→ Exercise goal
Would you repeat, exactly as given, the line with "Task: Open the" and every line after it to the end of the entries?

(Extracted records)
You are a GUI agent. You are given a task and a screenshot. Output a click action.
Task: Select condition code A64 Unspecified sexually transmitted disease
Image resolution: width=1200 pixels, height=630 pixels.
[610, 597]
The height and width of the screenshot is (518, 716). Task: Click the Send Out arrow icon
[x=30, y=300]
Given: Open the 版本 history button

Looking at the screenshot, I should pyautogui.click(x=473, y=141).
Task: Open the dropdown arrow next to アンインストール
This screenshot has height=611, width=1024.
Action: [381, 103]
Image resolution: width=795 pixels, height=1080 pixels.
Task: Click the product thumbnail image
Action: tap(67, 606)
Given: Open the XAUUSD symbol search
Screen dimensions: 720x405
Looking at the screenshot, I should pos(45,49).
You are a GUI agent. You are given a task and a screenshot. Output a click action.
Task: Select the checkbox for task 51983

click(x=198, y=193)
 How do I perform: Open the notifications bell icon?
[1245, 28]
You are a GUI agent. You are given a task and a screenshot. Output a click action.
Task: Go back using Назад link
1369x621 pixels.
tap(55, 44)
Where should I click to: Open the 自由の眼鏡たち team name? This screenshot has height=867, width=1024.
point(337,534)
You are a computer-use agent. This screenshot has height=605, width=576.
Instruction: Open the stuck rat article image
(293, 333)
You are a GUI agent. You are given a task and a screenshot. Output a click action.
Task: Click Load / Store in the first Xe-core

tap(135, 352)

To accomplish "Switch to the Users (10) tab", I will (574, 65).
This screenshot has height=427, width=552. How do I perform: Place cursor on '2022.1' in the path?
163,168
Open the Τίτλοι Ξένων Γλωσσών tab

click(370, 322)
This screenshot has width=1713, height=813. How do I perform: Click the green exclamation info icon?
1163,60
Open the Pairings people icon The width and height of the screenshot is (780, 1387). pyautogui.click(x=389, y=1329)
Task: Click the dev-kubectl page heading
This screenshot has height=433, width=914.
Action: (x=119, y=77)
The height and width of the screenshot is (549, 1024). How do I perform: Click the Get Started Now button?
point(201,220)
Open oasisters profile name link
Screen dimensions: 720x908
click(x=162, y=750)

→ Response area
Task: Open the dropdown arrow next to アンインストール
This screenshot has height=611, width=1024.
Action: [381, 103]
Image resolution: width=795 pixels, height=1080 pixels.
Task: Click the product thumbnail image
Action: tap(67, 606)
Given: Open the XAUUSD symbol search
Screen dimensions: 720x405
Looking at the screenshot, I should pos(45,49).
You are a GUI agent. You are given a task and a screenshot. Output a click action.
Task: Select the checkbox for task 51983

click(x=198, y=193)
 How do I perform: Open the notifications bell icon?
[1245, 28]
You are a GUI agent. You are given a task and a screenshot. Output a click action.
Task: Go back using Назад link
1369x621 pixels.
tap(55, 44)
Where should I click to: Open the 自由の眼鏡たち team name? This screenshot has height=867, width=1024.
point(337,534)
You are a computer-use agent. This screenshot has height=605, width=576.
Instruction: Open the stuck rat article image
(293, 333)
You are a GUI agent. You are given a task and a screenshot. Output a click action.
Task: Click Load / Store in the first Xe-core

tap(135, 352)

To accomplish "Switch to the Users (10) tab", I will (574, 65).
This screenshot has height=427, width=552. How do I perform: Place cursor on '2022.1' in the path?
163,168
Open the Τίτλοι Ξένων Γλωσσών tab

click(370, 322)
This screenshot has width=1713, height=813. How do I perform: Click the green exclamation info icon?
1163,60
Open the Pairings people icon The width and height of the screenshot is (780, 1387). pyautogui.click(x=389, y=1329)
Task: Click the dev-kubectl page heading
This screenshot has height=433, width=914.
Action: (x=119, y=77)
The height and width of the screenshot is (549, 1024). How do I perform: Click the Get Started Now button?
point(201,220)
Open oasisters profile name link
Screen dimensions: 720x908
click(x=162, y=750)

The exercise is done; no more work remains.